March 13, 2012 by Ed Coghlan

Bay Area economy aims to stay unique

When other Californians look at the San Francisco Bay Area economy, they see a very diverse and robust engine.

And Bay Area business leaders plan to keep it that way.

"We need to take more responsibility here in the region by defining the priorities for the Bay Area," said Sean Randolph, President and CEO of the Bay Area Council Economic Institute told a Regional Forum meeting this week.

The San Francisco meeting was one of fourteen regional meetings being held around California in advance of the first California Economic Summit that will be held in Santa Clara on May 11.

University of California Professor Laura Tyson focused the discussion on some of the main areas that will be explored at the Summit: workforce development, improvement in infrastructure, regulatory reform and encouraging innovation.

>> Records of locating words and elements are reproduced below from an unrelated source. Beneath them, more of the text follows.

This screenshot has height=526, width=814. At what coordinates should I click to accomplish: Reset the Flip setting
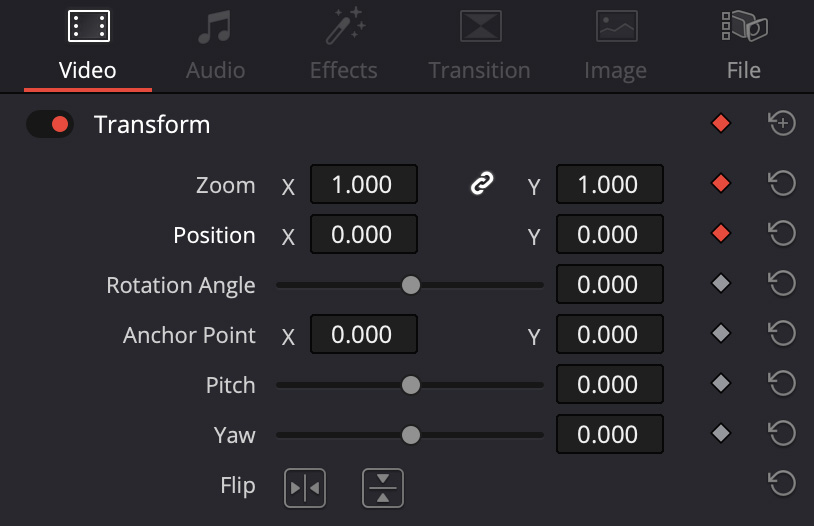[782, 484]
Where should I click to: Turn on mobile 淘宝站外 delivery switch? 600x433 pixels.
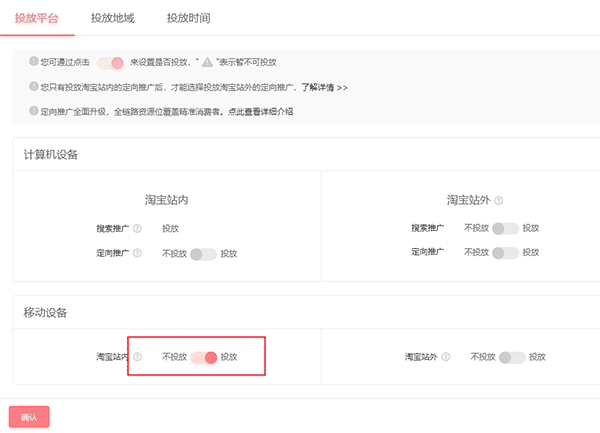pyautogui.click(x=512, y=357)
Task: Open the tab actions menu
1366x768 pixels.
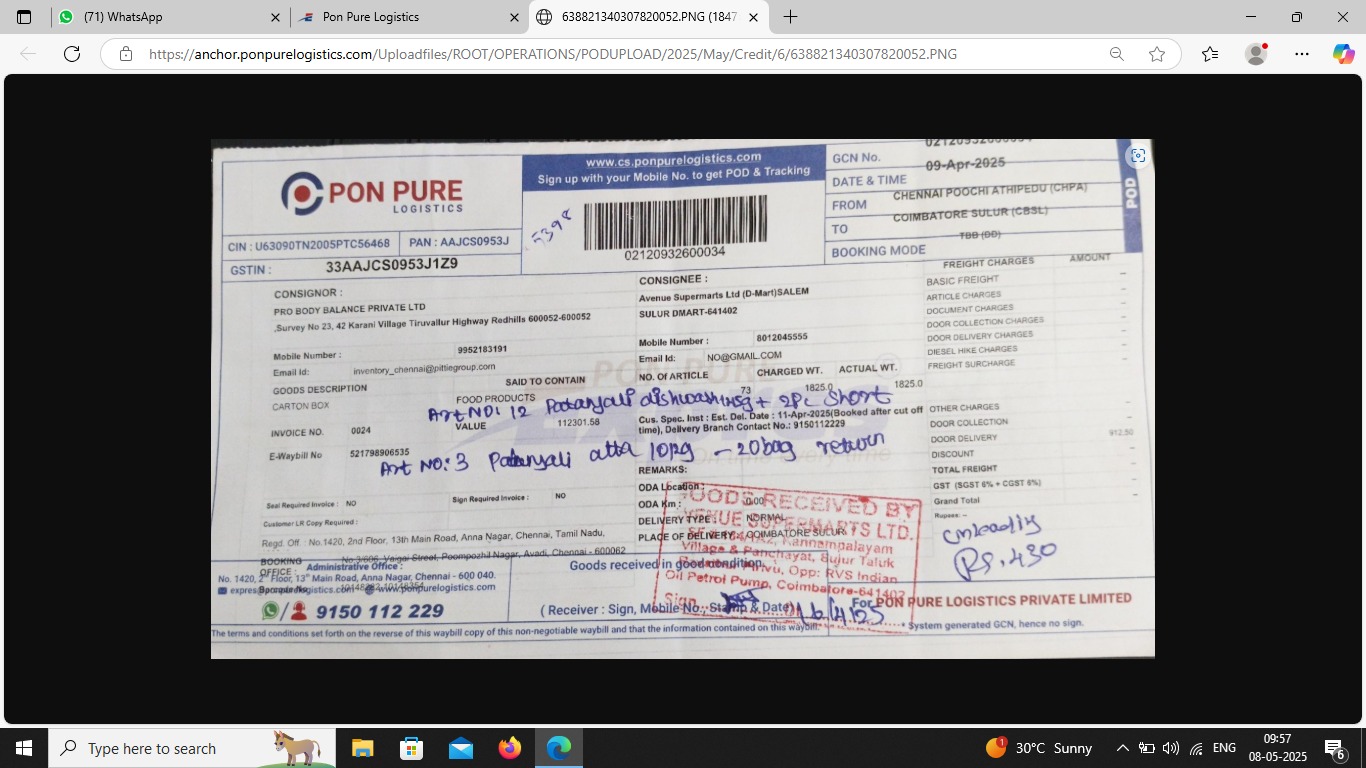Action: pos(24,17)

While the Bay Area's economy is doing very well, Steve Levy, the director of the Center of Continuing Study of the California Economy emphasized that the issues at the Summit are critical to sustaining the growth. The Regional Forum attracted a capacity crowd, that had some strong ideas about how to spur growth in California.

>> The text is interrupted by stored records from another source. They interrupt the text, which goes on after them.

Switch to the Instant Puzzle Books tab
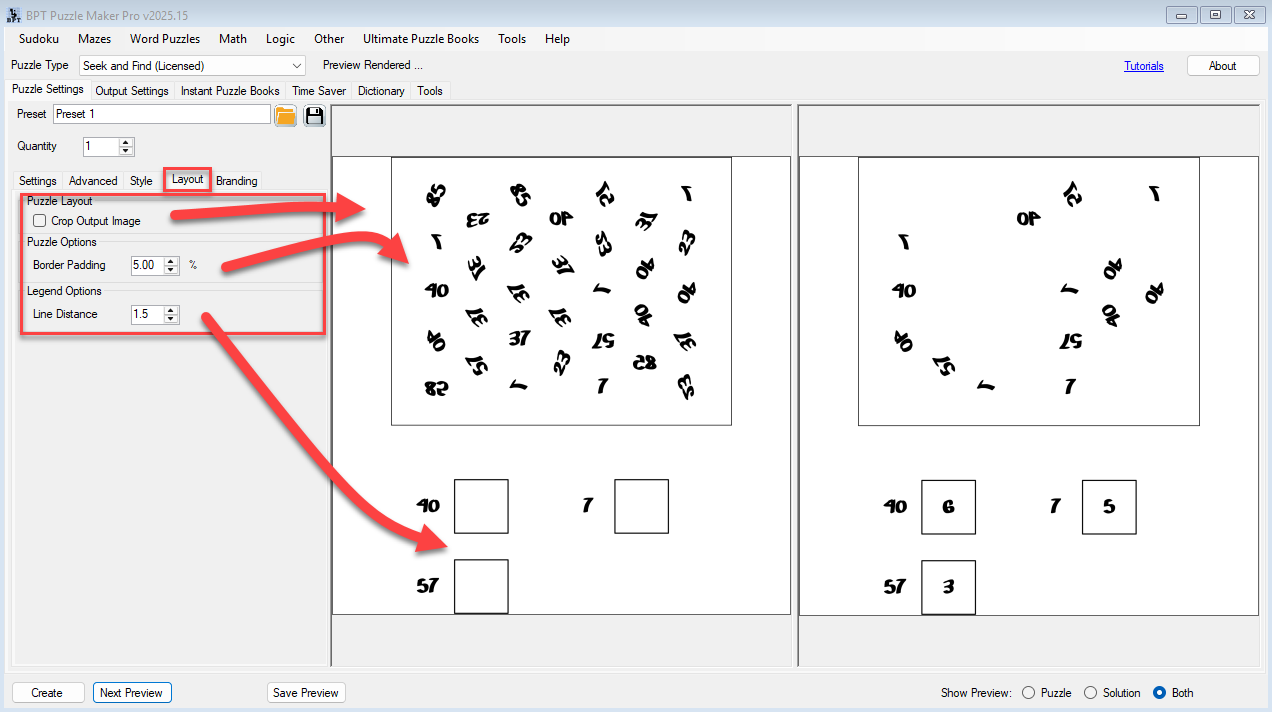1272x712 pixels. [x=230, y=91]
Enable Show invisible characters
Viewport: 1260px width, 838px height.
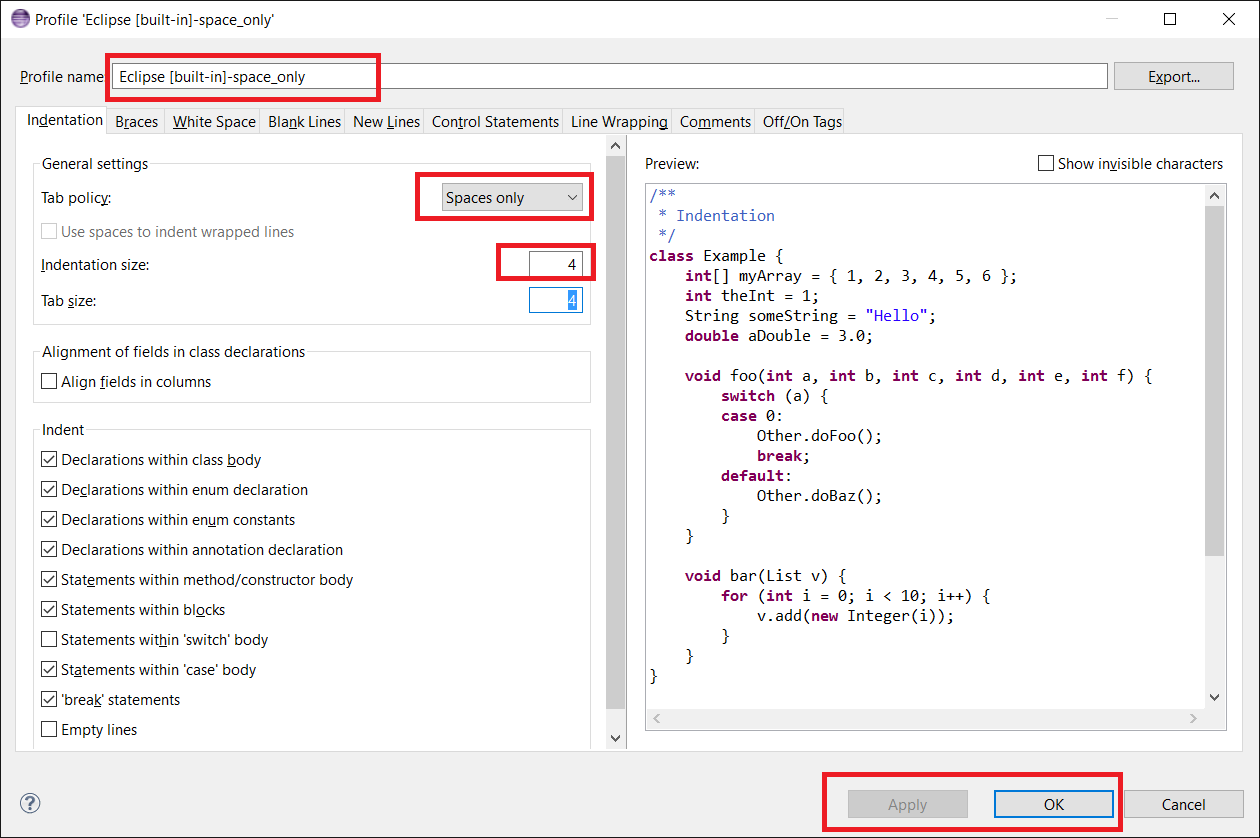click(x=1046, y=163)
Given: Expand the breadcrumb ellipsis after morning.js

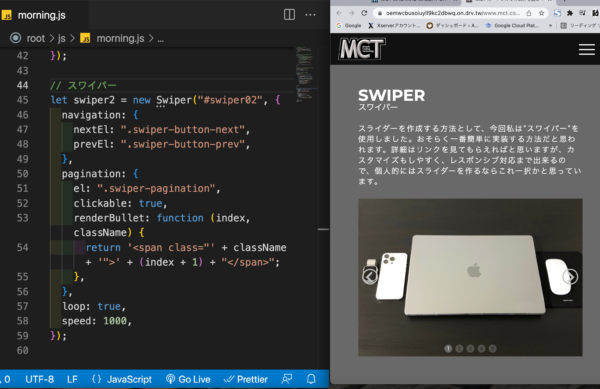Looking at the screenshot, I should click(x=161, y=39).
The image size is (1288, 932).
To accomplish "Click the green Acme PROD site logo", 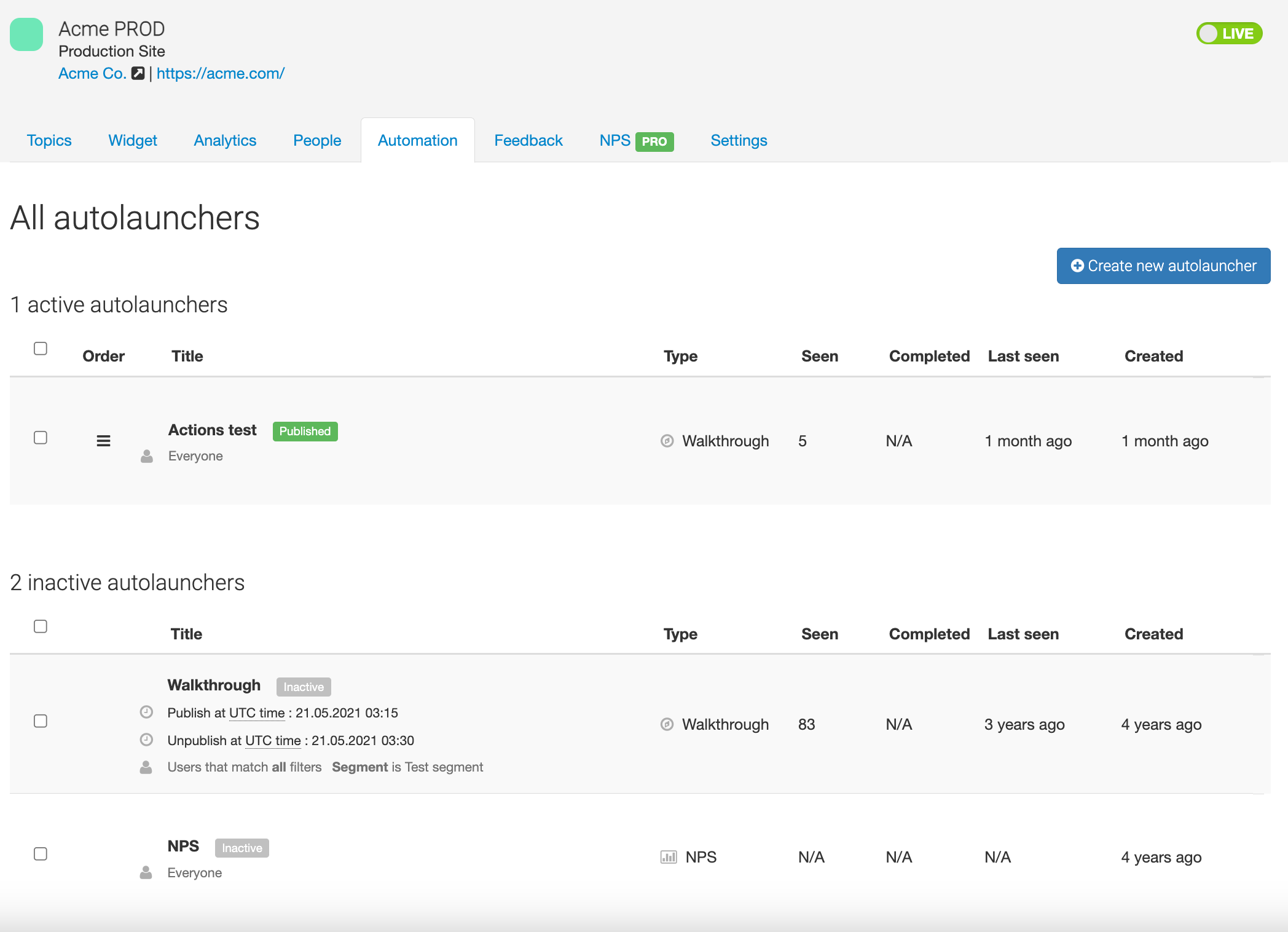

When they were asked how to get more benefit from public investment, more than 9 of 10 said that higher education, the UC system, the CSU system and community colleges, were the best way to achieve that benefit.

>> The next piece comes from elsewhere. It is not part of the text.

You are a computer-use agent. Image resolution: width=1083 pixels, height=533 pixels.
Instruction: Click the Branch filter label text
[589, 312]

Like the other regional forums, a majority thought that transportation infrastructure was a top regional priority.

Organizers agree Summit participants should reflect the diversity of California by age, gender, employment and ethnicity. We urge Californians to get involved and become part of this process in their regions.

Another topic that surfaced at the San Francisco meeting was how to streamline the CEQA (California Environmental Quality Act) process without sacrificing the environmental quality that it is designed to protect. Environmentalists who attended the San Francisco meeting agreed that streamlining is possible. A representative from the California Conference of Carpenters urged action as well, saying that the current process is too easily manipulated.

And that has been a common theme at the five regional forums that have been held so far. Expect the CEQA process to be one of the topics at the statewide Summit.

The result of the regional forums will be the development of a set of "signature initiatives" that will become action items at the Summit. And when we say action, we mean just that. Californians are ready for some action to improve job creation and competitiveness in the state.